(Records contained in a dataset)

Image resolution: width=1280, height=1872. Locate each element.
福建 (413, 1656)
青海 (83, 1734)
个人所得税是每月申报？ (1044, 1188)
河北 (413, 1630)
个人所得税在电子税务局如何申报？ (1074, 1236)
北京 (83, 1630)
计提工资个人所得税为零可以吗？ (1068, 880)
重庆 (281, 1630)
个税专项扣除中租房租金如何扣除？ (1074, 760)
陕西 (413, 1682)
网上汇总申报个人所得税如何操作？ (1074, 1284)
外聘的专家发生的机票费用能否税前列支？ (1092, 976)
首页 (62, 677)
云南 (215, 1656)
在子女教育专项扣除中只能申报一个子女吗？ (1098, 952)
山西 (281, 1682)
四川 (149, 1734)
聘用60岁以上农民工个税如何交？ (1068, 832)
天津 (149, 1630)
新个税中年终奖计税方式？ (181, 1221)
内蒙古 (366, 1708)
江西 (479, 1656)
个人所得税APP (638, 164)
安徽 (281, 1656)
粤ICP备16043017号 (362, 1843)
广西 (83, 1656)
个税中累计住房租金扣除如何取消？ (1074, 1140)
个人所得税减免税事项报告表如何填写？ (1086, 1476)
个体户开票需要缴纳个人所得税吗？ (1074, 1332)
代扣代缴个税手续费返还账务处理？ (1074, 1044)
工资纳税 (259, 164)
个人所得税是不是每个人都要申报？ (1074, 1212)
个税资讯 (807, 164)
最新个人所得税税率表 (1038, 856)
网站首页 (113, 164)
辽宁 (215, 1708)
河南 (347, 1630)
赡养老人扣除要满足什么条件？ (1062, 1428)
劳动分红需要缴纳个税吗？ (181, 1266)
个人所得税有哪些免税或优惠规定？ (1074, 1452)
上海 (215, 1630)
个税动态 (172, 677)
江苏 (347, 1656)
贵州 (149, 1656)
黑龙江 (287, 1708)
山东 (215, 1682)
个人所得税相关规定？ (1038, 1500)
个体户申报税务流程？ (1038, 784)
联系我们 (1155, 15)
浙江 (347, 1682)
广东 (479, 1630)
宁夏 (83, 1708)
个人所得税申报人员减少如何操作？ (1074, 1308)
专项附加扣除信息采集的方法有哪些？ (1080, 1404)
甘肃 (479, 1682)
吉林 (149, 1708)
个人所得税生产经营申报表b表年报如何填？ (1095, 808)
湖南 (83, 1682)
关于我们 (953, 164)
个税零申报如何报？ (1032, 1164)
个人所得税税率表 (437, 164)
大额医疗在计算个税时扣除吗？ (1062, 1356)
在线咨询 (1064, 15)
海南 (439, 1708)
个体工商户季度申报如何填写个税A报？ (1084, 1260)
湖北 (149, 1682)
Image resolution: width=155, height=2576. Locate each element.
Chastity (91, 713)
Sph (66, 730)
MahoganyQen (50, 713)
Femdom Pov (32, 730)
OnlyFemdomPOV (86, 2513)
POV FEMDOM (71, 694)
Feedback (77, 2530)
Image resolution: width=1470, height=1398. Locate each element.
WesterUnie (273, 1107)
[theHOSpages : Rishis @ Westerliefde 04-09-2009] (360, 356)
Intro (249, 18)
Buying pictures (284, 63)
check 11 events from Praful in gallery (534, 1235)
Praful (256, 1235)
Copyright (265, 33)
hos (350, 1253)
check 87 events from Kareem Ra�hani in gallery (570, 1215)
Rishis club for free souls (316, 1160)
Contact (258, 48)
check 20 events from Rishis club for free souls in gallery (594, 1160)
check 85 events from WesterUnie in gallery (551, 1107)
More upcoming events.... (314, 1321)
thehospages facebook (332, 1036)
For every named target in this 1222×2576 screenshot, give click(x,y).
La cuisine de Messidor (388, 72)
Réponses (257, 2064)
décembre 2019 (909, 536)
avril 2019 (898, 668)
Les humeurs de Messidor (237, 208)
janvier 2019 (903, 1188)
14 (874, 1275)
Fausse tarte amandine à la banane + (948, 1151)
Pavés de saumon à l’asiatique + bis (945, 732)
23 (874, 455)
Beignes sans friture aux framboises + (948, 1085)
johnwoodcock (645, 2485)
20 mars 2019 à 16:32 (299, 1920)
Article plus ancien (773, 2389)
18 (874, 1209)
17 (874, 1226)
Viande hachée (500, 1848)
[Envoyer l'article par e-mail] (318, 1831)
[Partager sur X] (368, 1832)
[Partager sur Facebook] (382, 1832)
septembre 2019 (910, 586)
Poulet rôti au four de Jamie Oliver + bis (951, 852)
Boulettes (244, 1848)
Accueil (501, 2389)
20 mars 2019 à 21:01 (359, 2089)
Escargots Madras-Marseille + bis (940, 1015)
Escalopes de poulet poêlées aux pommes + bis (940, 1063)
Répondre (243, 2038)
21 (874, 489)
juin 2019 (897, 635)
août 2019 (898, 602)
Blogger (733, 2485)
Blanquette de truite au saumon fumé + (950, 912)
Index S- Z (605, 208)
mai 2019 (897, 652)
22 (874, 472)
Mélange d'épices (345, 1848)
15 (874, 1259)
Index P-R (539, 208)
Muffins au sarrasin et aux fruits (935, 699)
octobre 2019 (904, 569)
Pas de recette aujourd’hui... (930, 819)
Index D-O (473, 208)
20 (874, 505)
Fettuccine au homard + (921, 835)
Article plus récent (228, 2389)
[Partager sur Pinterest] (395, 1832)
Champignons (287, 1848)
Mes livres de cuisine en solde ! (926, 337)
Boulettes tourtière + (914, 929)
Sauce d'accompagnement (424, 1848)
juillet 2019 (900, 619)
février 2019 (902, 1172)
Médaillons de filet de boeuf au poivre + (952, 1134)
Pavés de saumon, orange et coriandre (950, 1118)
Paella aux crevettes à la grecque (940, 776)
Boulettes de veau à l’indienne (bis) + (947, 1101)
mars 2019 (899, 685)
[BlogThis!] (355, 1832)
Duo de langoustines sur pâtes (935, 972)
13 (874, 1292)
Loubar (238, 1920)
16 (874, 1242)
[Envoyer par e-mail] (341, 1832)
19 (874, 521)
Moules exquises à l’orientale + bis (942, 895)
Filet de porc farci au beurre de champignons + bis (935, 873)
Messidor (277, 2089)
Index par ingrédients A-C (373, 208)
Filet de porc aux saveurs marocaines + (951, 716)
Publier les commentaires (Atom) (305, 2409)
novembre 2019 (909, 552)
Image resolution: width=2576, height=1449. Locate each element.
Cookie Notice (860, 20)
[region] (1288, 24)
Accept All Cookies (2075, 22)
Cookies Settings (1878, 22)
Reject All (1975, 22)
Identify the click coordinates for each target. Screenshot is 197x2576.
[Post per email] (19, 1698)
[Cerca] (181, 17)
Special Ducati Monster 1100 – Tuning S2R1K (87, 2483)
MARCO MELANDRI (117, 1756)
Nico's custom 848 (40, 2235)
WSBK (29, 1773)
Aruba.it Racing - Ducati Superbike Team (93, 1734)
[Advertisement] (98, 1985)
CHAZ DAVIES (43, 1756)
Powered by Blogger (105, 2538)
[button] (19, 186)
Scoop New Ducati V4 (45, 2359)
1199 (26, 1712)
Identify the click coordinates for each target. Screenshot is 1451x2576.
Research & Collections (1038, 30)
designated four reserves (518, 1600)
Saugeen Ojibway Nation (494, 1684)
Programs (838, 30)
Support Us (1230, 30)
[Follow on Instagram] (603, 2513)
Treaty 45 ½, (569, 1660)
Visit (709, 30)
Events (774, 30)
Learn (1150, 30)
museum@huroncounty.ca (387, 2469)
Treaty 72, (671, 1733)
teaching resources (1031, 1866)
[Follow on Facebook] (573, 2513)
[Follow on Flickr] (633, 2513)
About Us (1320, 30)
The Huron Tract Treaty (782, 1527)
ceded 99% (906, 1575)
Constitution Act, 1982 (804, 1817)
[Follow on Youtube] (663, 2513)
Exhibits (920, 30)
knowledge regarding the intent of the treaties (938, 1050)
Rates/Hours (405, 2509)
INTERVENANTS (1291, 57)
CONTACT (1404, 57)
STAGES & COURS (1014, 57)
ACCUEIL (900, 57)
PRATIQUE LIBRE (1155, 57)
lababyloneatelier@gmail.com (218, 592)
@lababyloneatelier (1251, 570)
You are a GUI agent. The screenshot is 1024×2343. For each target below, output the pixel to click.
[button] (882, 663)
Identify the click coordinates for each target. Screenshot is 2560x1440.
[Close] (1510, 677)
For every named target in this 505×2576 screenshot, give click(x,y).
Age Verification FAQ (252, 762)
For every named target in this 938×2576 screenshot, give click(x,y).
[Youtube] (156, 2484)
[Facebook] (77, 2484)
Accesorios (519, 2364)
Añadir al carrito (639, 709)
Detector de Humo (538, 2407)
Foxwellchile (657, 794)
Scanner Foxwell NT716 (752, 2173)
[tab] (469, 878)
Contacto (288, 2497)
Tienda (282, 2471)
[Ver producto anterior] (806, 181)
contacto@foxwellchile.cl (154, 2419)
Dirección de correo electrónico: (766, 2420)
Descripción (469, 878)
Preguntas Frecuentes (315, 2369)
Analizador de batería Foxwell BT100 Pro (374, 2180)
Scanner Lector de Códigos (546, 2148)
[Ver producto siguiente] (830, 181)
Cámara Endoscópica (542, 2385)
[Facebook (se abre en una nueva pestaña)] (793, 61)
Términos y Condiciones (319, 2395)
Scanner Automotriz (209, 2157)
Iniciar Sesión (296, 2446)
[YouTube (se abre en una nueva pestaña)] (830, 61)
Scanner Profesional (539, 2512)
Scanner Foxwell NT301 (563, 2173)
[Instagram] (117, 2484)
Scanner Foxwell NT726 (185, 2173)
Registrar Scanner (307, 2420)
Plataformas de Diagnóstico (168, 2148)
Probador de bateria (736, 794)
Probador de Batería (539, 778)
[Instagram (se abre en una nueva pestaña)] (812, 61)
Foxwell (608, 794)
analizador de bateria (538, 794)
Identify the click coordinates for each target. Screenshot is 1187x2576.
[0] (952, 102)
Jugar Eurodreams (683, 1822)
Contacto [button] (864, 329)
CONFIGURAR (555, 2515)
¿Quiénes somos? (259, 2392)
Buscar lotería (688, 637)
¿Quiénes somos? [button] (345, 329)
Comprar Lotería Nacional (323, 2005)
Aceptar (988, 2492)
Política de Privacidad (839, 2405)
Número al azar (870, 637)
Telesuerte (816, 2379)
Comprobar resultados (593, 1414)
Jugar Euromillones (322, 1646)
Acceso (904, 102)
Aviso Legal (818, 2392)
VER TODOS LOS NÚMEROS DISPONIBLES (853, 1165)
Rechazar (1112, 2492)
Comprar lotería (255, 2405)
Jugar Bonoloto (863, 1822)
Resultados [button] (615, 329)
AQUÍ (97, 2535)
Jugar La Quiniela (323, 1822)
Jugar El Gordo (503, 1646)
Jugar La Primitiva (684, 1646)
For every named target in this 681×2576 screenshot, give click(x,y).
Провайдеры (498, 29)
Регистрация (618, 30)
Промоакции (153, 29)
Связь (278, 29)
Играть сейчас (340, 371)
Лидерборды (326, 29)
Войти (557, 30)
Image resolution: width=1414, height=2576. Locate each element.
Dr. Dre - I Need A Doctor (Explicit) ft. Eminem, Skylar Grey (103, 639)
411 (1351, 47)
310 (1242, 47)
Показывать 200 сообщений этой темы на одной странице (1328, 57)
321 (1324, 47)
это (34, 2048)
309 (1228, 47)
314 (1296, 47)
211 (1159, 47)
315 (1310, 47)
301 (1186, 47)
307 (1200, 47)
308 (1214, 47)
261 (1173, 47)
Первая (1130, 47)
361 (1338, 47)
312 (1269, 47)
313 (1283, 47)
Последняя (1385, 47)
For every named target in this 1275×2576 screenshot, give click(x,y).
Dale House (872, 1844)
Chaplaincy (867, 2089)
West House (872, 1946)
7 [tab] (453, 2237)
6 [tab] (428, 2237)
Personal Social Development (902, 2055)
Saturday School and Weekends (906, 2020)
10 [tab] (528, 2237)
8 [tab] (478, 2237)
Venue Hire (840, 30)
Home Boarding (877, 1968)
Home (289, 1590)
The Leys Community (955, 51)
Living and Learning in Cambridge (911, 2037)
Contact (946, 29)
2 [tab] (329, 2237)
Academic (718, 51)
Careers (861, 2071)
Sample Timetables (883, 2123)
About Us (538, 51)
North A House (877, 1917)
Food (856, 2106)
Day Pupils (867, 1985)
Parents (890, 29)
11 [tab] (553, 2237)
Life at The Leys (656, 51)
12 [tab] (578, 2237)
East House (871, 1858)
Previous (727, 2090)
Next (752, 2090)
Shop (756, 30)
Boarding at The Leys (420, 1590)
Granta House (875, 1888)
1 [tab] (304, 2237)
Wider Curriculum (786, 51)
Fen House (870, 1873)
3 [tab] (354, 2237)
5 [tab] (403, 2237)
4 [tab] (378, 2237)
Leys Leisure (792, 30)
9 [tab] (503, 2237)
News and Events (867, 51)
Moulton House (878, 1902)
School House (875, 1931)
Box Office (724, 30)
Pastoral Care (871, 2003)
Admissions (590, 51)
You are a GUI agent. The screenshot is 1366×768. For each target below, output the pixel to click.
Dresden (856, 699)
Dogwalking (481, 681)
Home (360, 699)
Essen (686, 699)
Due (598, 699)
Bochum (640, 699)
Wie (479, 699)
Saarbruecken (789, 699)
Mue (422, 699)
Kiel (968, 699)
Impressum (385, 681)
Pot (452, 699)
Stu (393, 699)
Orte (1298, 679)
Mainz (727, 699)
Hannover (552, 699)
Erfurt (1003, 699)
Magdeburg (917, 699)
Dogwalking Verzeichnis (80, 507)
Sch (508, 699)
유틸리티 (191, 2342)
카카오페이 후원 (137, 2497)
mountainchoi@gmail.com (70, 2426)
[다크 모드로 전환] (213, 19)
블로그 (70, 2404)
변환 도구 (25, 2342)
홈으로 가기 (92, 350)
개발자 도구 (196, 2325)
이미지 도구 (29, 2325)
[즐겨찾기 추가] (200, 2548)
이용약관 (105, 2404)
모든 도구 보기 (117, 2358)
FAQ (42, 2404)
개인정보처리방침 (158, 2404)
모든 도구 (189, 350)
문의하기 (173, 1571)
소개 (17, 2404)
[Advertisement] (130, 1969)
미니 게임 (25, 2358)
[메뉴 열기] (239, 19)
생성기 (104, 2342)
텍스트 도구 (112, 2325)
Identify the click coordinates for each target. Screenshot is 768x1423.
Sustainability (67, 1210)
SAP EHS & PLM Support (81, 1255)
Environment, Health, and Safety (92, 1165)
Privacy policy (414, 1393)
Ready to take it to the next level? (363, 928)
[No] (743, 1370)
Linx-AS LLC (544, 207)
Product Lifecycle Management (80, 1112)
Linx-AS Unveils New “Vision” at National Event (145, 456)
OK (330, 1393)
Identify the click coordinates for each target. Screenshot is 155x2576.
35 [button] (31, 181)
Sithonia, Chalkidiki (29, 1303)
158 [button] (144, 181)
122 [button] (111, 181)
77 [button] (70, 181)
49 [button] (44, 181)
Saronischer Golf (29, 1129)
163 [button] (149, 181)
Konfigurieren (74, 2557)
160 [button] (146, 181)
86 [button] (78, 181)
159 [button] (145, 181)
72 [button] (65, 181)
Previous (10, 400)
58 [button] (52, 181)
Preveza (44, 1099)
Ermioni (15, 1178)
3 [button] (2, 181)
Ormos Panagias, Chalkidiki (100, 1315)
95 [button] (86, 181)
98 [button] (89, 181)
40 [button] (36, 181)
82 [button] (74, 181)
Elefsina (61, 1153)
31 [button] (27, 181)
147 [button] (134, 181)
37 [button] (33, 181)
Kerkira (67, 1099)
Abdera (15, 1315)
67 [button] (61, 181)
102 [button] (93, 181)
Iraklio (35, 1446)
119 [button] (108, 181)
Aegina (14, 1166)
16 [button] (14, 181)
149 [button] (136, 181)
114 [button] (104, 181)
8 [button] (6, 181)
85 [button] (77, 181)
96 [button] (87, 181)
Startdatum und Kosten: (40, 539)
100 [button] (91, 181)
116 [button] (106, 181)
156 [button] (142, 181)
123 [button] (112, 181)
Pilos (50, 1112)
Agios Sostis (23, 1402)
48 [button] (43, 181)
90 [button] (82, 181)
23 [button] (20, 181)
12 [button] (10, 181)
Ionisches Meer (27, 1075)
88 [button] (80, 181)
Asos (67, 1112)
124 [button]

- ASSIGNED TASK -
The stretch of entries above that starts with the line containing "大额医疗在计算个税时扣除吗？ (1062, 1356)" and goes on through the line containing "Contact (258, 48)" is to be transcribed exactly, and no other line is to be transcribed.

- RESPONSE TO THIS EXERCISE -
大额医疗在计算个税时扣除吗？ (1062, 1356)
在线咨询 (1064, 15)
海南 (439, 1708)
个体工商户季度申报如何填写个税A报？ (1084, 1260)
湖北 (149, 1682)
Image resolution: width=155, height=2576. Locate each element.
Chastity (91, 713)
Sph (66, 730)
MahoganyQen (50, 713)
Femdom Pov (32, 730)
OnlyFemdomPOV (86, 2513)
POV FEMDOM (71, 694)
Feedback (77, 2530)
Image resolution: width=1470, height=1398. Locate each element.
WesterUnie (273, 1107)
[theHOSpages : Rishis @ Westerliefde 04-09-2009] (360, 356)
Intro (249, 18)
Buying pictures (284, 63)
check 11 events from Praful in gallery (534, 1235)
Praful (256, 1235)
Copyright (265, 33)
hos (350, 1253)
check 87 events from Kareem Ra�hani in gallery (570, 1215)
Rishis club for free souls (316, 1160)
Contact (258, 48)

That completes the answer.